Myrsine myrtillina

Scientific classification
- Kingdom: Plantae
- Clade: Embryophytes
- Clade: Tracheophytes
- Clade: Angiosperms
- Clade: Eudicots
- Clade: Asterids
- Order: Ericales
- Family: Primulaceae
- Genus: Myrsine
- Species: M. myrtillina
- Binomial name: Myrsine myrtillina (Mez) Jackes
- Synonyms: Homotypic Synonyms Rapanea myrtillina Mez;

= Myrsine myrtillina =

- Genus: Myrsine
- Species: myrtillina
- Authority: (Mez) Jackes

Species of flowering plant

 Myrsine myrtillina is a flowering plant in the family Primulaceae.

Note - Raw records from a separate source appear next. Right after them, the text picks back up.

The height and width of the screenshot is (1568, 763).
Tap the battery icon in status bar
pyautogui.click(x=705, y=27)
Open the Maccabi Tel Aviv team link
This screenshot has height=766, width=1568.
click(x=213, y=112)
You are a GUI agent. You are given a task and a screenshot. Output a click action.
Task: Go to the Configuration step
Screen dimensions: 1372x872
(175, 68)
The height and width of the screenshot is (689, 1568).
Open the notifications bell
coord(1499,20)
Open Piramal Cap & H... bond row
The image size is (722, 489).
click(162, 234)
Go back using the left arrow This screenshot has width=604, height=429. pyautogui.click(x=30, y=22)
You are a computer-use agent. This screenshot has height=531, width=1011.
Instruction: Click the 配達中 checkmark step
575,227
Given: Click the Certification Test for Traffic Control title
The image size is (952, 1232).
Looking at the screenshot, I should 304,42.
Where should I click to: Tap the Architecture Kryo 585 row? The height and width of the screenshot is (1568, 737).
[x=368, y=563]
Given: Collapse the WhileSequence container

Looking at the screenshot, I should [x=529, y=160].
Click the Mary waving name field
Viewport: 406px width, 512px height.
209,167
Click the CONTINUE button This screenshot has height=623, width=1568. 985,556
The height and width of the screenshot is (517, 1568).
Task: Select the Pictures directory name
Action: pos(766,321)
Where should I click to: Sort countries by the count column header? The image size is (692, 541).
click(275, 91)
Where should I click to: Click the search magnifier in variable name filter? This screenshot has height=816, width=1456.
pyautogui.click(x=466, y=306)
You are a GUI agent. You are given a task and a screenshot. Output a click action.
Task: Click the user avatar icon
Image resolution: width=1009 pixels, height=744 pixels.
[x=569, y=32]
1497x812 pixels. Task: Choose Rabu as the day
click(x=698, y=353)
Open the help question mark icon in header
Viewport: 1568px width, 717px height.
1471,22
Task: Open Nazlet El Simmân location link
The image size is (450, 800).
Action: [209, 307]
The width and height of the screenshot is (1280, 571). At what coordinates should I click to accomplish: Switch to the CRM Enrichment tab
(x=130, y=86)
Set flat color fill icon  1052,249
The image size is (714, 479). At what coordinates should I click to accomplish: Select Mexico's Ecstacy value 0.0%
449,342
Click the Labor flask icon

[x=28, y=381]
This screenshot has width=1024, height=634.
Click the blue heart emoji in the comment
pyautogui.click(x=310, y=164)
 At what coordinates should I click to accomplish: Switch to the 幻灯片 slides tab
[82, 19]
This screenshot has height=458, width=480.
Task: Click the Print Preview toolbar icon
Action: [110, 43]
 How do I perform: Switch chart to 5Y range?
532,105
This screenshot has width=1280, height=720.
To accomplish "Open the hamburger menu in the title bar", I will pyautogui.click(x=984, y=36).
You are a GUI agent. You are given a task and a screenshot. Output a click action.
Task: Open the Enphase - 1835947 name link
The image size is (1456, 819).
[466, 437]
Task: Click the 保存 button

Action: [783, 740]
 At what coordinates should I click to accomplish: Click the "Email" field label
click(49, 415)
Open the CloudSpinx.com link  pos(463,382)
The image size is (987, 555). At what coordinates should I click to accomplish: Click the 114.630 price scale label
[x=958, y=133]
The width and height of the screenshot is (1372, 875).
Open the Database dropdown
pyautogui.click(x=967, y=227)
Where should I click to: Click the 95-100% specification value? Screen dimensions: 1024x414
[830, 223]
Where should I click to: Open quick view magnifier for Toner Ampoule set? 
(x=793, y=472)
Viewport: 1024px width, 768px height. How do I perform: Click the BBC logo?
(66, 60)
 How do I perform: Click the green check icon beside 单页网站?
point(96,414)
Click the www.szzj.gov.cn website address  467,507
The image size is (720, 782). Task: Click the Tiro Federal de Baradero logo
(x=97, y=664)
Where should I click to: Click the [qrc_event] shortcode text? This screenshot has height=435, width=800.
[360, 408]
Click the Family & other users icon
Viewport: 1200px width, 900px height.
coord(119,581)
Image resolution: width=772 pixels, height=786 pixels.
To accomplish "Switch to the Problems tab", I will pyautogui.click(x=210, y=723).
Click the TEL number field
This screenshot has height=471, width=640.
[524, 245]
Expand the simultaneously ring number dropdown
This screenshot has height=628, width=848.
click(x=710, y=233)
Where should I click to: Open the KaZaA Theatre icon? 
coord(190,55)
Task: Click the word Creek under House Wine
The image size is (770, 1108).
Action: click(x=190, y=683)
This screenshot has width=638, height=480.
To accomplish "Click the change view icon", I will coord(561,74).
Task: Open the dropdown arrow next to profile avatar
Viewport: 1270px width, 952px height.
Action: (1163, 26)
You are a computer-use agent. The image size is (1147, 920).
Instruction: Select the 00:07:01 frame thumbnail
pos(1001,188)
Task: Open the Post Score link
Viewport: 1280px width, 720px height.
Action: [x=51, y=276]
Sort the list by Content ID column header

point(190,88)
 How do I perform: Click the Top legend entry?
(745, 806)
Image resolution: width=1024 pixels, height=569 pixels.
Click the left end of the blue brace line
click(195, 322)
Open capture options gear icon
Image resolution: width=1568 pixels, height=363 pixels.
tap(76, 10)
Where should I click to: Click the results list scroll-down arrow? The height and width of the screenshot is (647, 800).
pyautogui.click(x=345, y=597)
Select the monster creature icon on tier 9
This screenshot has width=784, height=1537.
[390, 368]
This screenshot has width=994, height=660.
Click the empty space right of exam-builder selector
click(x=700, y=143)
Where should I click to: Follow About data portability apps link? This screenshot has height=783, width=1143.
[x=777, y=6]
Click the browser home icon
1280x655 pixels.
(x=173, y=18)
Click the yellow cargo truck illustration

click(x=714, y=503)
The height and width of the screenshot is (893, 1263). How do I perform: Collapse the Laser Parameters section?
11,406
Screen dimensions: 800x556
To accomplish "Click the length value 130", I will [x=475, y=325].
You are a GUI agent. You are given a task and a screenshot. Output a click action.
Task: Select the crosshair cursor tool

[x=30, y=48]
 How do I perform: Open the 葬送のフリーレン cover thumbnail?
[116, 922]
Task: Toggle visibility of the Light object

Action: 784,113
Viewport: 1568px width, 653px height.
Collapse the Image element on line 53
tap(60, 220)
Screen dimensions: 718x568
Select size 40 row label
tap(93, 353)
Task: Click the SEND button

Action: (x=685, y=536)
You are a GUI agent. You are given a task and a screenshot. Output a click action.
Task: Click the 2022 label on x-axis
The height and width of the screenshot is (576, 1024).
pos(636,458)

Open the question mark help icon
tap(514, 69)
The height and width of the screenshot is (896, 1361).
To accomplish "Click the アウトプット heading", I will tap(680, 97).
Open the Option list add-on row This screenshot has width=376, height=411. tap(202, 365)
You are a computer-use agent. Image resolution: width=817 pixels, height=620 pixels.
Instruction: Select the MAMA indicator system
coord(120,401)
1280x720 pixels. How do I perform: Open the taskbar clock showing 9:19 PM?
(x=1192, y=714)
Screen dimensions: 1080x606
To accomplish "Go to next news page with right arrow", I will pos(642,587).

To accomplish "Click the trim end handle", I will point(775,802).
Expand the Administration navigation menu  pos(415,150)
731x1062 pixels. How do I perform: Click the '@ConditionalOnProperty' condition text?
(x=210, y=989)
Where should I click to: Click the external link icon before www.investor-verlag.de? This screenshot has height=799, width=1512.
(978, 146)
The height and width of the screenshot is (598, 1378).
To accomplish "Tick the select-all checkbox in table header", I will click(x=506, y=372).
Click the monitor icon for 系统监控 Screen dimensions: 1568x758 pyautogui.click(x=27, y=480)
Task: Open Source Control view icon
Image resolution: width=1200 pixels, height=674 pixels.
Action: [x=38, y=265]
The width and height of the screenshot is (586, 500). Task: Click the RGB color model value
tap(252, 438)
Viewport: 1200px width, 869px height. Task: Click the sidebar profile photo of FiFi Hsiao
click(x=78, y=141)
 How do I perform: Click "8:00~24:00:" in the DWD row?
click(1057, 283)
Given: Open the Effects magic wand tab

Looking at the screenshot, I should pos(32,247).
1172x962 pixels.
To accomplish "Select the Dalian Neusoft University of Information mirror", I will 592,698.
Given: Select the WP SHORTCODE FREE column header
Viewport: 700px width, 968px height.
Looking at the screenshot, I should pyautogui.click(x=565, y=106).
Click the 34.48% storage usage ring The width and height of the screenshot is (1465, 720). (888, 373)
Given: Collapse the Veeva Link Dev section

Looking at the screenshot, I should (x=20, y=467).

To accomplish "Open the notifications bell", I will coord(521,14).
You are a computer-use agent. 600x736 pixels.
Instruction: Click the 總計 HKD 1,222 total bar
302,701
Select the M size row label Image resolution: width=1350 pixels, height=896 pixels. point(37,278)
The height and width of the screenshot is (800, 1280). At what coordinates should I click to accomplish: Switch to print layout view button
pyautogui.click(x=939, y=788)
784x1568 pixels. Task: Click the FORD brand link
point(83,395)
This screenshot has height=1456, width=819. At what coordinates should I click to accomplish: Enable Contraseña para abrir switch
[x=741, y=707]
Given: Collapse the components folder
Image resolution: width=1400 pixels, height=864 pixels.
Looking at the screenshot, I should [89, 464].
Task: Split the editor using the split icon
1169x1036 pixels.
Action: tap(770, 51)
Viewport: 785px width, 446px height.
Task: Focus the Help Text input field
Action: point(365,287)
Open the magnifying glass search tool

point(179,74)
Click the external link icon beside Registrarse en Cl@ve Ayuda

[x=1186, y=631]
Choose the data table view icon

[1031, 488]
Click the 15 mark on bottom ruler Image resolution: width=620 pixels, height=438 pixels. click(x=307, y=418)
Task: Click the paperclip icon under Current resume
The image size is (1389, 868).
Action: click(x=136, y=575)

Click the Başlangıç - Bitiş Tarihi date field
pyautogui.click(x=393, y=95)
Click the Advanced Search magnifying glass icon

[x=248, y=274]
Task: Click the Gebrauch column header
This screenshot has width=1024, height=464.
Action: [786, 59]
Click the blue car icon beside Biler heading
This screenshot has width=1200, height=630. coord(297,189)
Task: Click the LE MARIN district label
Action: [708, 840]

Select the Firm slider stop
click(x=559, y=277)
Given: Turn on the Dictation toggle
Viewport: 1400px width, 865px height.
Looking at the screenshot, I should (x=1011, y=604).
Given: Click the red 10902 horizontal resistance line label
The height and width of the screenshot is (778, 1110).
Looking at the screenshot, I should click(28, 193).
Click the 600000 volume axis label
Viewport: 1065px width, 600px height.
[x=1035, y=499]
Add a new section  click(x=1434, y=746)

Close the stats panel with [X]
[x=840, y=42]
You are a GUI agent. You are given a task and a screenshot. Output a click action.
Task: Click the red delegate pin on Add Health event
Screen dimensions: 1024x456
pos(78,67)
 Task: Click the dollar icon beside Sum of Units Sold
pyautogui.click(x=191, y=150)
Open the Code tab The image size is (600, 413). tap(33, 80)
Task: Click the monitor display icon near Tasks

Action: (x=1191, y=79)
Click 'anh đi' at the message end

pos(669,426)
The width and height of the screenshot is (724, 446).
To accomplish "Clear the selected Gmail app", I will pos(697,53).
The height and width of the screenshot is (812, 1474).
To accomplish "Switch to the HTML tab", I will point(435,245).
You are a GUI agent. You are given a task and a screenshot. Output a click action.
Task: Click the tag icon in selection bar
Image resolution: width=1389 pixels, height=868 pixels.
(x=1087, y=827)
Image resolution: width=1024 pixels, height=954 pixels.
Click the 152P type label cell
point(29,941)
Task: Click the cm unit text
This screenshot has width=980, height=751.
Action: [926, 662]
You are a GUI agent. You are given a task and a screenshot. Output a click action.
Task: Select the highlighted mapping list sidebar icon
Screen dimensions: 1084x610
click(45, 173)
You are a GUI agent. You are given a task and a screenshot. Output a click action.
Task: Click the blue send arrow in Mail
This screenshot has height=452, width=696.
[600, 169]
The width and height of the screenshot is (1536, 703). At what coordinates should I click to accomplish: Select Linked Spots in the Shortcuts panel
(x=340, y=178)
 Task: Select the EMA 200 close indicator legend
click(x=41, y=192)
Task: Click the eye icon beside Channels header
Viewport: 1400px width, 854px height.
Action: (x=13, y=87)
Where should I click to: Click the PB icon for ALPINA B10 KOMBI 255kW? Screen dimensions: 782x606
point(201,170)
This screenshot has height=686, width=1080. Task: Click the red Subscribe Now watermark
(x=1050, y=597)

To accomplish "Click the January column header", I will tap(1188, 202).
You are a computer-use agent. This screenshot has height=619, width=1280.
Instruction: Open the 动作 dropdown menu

It is a shrub endemic to Lord Howe Island. The specific epithet comes from a fancied resemblance of the leaves to those of the myrtle genus Myrtus.

==Description==
It is a shrub, growing to 3 m in height. The oblanceolate to narrowly oblanceolate leaves are 8–25 mm long and 3–12 mm wide. The small flowers are cream with dark pink spots. The round purple fruits are 3.5–4 mm in diameter.

==Distribution and habitat==
The plant is endemic to Australia’s subtropical Lord Howe Island in the Tasman Sea, where it is rare upland inhabitant, being found from an elevation of about 400 m upwards to the summits of Mounts Lidgbird and Gower at the southern end of the island.